Copy out each of the rows below word for word, changing nothing.
>> Begin Listing
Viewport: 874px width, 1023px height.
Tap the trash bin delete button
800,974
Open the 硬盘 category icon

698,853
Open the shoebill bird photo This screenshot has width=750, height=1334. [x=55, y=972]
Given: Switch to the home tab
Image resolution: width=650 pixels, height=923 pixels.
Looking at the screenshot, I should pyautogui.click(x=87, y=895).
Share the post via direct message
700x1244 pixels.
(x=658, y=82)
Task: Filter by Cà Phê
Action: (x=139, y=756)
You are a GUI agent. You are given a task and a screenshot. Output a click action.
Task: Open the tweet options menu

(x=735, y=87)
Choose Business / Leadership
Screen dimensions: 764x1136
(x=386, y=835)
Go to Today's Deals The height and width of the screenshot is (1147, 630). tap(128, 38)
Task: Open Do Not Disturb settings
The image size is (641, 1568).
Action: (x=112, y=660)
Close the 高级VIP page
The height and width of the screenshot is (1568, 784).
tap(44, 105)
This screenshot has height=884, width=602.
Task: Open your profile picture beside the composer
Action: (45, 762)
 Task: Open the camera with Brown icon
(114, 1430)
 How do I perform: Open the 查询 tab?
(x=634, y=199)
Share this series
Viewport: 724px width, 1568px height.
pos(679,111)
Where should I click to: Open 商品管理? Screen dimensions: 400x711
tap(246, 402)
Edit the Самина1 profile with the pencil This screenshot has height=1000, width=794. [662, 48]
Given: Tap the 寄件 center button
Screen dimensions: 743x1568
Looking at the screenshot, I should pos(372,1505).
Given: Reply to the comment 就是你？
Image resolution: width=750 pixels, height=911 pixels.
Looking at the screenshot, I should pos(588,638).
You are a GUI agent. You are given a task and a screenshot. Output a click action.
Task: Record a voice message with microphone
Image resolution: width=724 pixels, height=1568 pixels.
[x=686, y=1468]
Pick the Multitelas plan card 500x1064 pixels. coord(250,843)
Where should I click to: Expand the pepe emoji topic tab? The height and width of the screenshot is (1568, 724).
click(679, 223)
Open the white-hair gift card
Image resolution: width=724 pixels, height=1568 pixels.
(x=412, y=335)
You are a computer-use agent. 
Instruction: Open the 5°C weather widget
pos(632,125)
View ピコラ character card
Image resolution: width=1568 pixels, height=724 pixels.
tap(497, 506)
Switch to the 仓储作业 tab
>> End Listing
*Completed exercise:*
Viewport: 874px width, 1023px height.
Tap the trash bin delete button
800,974
Open the 硬盘 category icon

698,853
Open the shoebill bird photo This screenshot has width=750, height=1334. [x=55, y=972]
Given: Switch to the home tab
Image resolution: width=650 pixels, height=923 pixels.
Looking at the screenshot, I should pyautogui.click(x=87, y=895).
Share the post via direct message
700x1244 pixels.
(x=658, y=82)
Task: Filter by Cà Phê
Action: (x=139, y=756)
You are a GUI agent. You are given a task and a screenshot. Output a click action.
Task: Open the tweet options menu

(x=735, y=87)
Choose Business / Leadership
Screen dimensions: 764x1136
(x=386, y=835)
Go to Today's Deals The height and width of the screenshot is (1147, 630). tap(128, 38)
Task: Open Do Not Disturb settings
The image size is (641, 1568).
Action: (x=112, y=660)
Close the 高级VIP page
The height and width of the screenshot is (1568, 784).
tap(44, 105)
This screenshot has height=884, width=602.
Task: Open your profile picture beside the composer
Action: (45, 762)
 Task: Open the camera with Brown icon
(114, 1430)
 How do I perform: Open the 查询 tab?
(x=634, y=199)
Share this series
Viewport: 724px width, 1568px height.
pos(679,111)
Where should I click to: Open 商品管理? Screen dimensions: 400x711
tap(246, 402)
Edit the Самина1 profile with the pencil This screenshot has height=1000, width=794. [662, 48]
Given: Tap the 寄件 center button
Screen dimensions: 743x1568
Looking at the screenshot, I should pos(372,1505).
Given: Reply to the comment 就是你？
Image resolution: width=750 pixels, height=911 pixels.
Looking at the screenshot, I should pos(588,638).
You are a GUI agent. You are given a task and a screenshot. Output a click action.
Task: Record a voice message with microphone
Image resolution: width=724 pixels, height=1568 pixels.
[x=686, y=1468]
Pick the Multitelas plan card 500x1064 pixels. coord(250,843)
Where should I click to: Expand the pepe emoji topic tab? The height and width of the screenshot is (1568, 724).
click(679, 223)
Open the white-hair gift card
Image resolution: width=724 pixels, height=1568 pixels.
(x=412, y=335)
You are a computer-use agent. 
Instruction: Open the 5°C weather widget
pos(632,125)
View ピコラ character card
Image resolution: width=1568 pixels, height=724 pixels.
tap(497, 506)
Switch to the 仓储作业 tab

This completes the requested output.